I have seen this play out in a trivial, but personal and tangible way since moving to St. John. If you have ever been to St. John, you have probably noticed that there is a lot of trash, debris, and junk everywhere. When folks have broken furniture, appliances, bags of trash, large branches, construction materials, and other junk, they just go ahead and put it at the curb. Even if no one is coming to pick it up. Not only are there large piles of debris on most streets, but the litter problem is simply astounding. Keep Austin Beautiful conducts multiple "Clean Sweeps" each year in which they unleash an army of volunteers into the neighborhood to pick up trash. The neighborhood is squeaky clean for about a week. And then, completely inexplicably, it is filthy again.

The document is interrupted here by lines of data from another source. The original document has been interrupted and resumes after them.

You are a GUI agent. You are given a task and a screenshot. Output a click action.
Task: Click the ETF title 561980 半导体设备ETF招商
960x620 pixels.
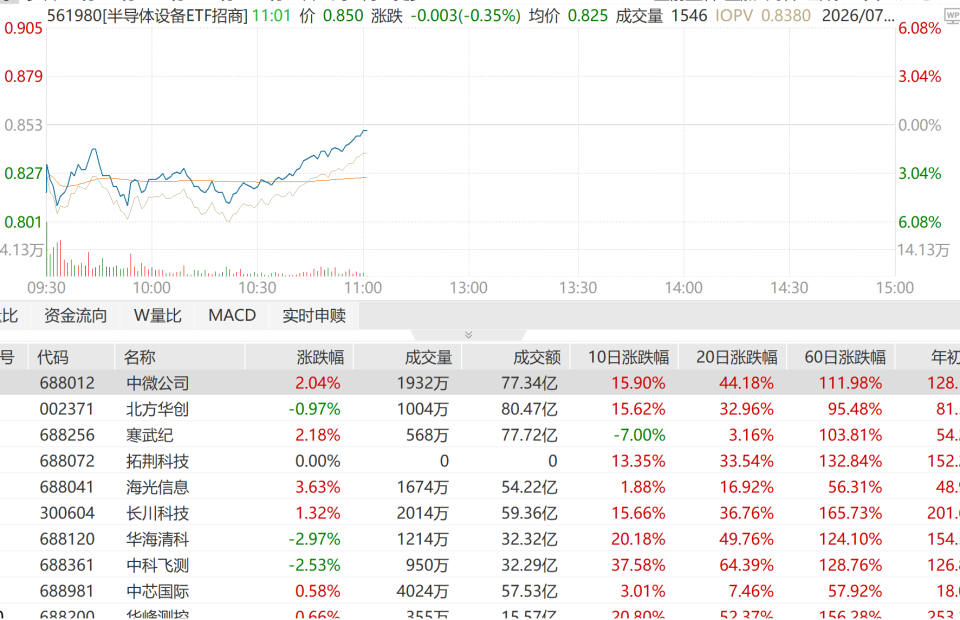coord(148,15)
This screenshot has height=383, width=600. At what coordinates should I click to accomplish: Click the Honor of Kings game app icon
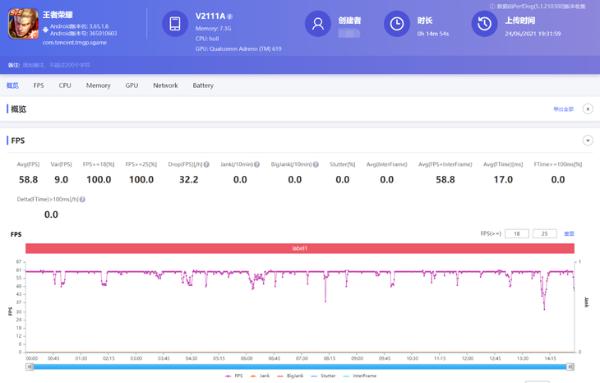[23, 24]
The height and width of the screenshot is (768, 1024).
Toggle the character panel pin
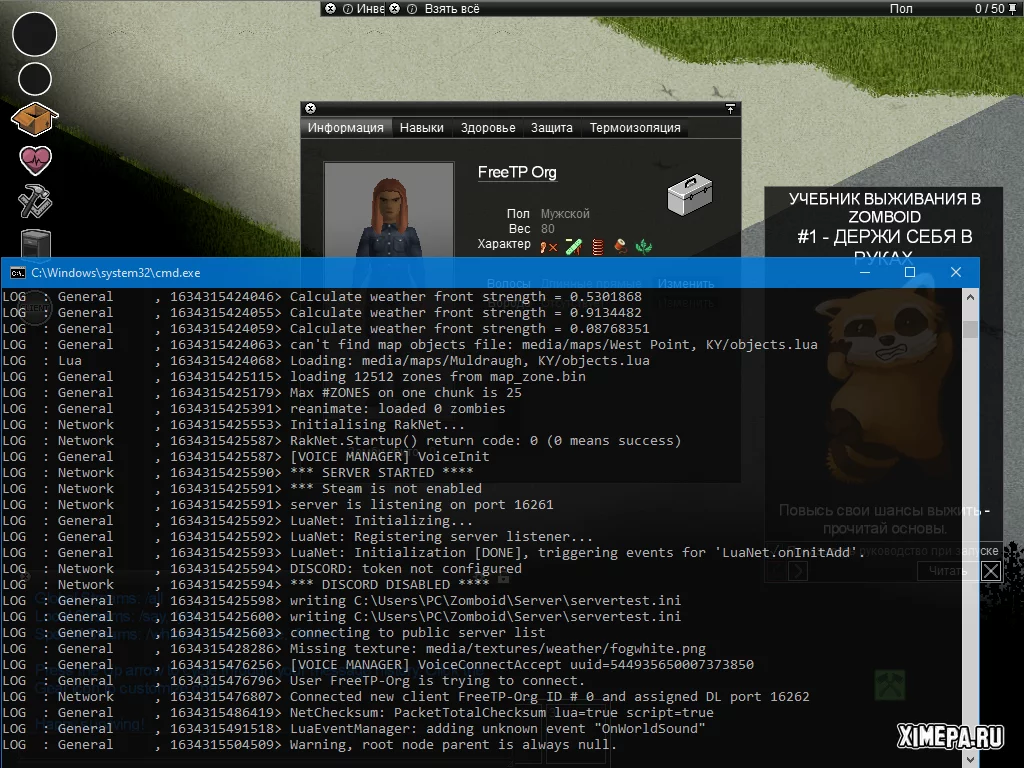pos(730,108)
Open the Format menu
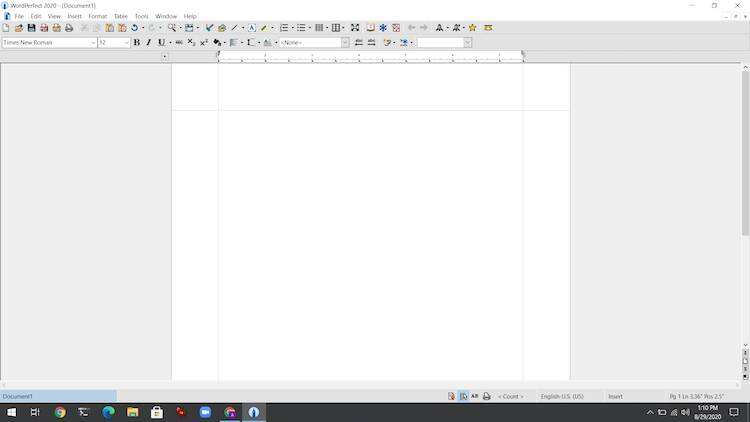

Not a day goes by (not an exaggeration by any stretch) that I don't have a capri-sun or a chip bag or a plastic sack blow into my yard. When we first moved here, I would pick the trash up whenever I saw it. Who wants trash in their yard, right? But I have noticed that I don't pick it up anymore. If I see a capri-sun, I will walk right by it. I watch plastic bags blow into other people's yards from my own. Why? Because I feel powerless to change the fact that our neighborhood is junky. No matter what I do, no matter how much trash I pick up, there will always be trash in my yard when I wake up in the morning. And the feeling of powerlessness is so defeating.
The problem with St. John is more complex than can be solved by one or four or twenty clean up events. The problem with St. John is that broken people (including me) live here that feel worthless and voiceless. We need the gospel to tell us that we are valued by God and heard by God. Broken people feel that we have no hope to change our circumstances. We need the gospel to tell us that there is hope in Christ. Broken people feel powerless to make an impact. We need the gospel which is the "power of God for salvation to everyone who believes" (Romans 1:16). Addressing the root issues instead of the surface ones is overwhelming and seemingly impossible. Which is a good thing. It means that in five, ten, even twenty years, when the people of St. John take care of the community and make sure that it is a clean and healthy place for families to live, Keep Austin Beautiful will not receive the glory. All glory be to God.